In a brief filed in a state appeals court in the license-revocation case, however, attorneys for the Agency for Health Care Administration accused the nursing home of an “abject failure to meet its obligations as a licensed facility” and said it did not comply with state laws that require keeping residents safe.
“(The nursing home’s) license was revoked because it failed to keep its residents safe and allowed an extremely unsafe environment to develop and continue,” said the agency’s brief, filed last year at the 4th District Court of Appeal. “The statutory language placed (the nursing home) on notice that it was responsible for keeping its frail and vulnerable residents safe at all times, including following a hurricane or natural disaster.”

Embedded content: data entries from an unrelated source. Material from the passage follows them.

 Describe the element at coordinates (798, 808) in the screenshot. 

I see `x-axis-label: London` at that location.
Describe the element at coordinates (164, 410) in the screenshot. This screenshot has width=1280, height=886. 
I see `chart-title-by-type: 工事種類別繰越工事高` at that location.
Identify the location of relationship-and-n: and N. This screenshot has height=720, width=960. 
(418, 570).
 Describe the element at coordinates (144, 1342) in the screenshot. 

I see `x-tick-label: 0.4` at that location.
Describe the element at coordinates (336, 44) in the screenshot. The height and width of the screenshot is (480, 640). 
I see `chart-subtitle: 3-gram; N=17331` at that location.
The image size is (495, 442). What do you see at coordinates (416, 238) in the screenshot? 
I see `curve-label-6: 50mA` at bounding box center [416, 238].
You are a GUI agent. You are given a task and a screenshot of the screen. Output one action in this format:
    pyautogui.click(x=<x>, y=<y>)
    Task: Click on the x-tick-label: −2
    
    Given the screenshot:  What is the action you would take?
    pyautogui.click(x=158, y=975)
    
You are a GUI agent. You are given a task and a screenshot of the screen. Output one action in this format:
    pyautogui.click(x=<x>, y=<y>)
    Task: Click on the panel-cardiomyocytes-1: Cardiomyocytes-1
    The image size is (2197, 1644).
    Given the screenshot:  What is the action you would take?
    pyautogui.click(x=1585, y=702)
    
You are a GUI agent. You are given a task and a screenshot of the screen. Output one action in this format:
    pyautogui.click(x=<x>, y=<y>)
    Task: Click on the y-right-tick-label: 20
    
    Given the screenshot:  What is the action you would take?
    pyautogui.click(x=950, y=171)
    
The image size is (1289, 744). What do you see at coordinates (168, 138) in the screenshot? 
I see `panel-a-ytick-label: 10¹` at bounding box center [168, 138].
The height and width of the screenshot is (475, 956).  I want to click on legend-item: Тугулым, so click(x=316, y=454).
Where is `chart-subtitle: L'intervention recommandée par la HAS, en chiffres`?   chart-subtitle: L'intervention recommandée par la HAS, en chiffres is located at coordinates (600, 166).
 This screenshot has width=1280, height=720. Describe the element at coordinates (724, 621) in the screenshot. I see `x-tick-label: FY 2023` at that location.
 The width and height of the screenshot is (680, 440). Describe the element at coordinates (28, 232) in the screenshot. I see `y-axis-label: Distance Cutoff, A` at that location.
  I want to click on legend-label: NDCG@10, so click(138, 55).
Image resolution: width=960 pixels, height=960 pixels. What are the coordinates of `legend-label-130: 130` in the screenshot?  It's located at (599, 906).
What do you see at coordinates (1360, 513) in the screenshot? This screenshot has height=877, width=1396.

The federal court filings are the latest steps in long-running litigation, with the state and federal agencies prevailing in earlier rounds. The lawsuit filed Tuesday in district court came after what is known as a Departmental Appeals Board in June upheld the U.S. Department of Health and Human Services’ decision to exclude the nursing home from federal health care programs.
Meanwhile, the petition filed June 18 at the U.S. Supreme Court came after the state’s 4th District Court of Appeal turned down arguments that the Agency for Health Care Administration improperly revoked the facility’s license. The appeals court backed state Administrative Law Judge Mary Li Creasy, who in 2018 issued a recommended order supporting the revocation.
While authorities have attributed as many as 12 deaths to conditions at the facility, Creasy wrote that “clear and convincing evidence” was presented during the case that nine of the 12 residents “suffered greatly from the exposure to unsafe heat in the facility.” Following Creasy’s recommendation, the Agency for Health Care Administration in January 2019 issued a final order revoking the license.
The nursing home’s attorneys took the case to the U.S. Supreme Court instead of the Florida Supreme Court because the 4th District Court of Appeal did not issue a full written opinion in upholding the license revocation. The Florida Supreme Court does not review such opinions, known as per curiam opinions, the attorneys wrote in last month’s petition.
The U.S. Supreme Court agrees to hear only a fraction of the cases it receives. But the nursing home’s attorneys contend their case should be heard to correct “errors that conflict with the long-established due process requirements of this (Supreme) Court and federal circuit courts.”
“This is a case in which Florida’s Agency for Health Care Administration exercised the most extreme punishment available to long-term care facilities, the regulatory ‘death penalty’ of license revocation, against (The Rehabilitation Center at Hollywood Hills) after some of its residents died in the aftermath of Hurricane Irma in 2017,” the petition said. “This was done without affording the licensee the due process to which it was legally entitled: full and fair discovery and full and fair hearing that included a meaningful opportunity to offer evidence, argument, and afforded consideration pertinent to the applicable law and the licensee’s available defenses.”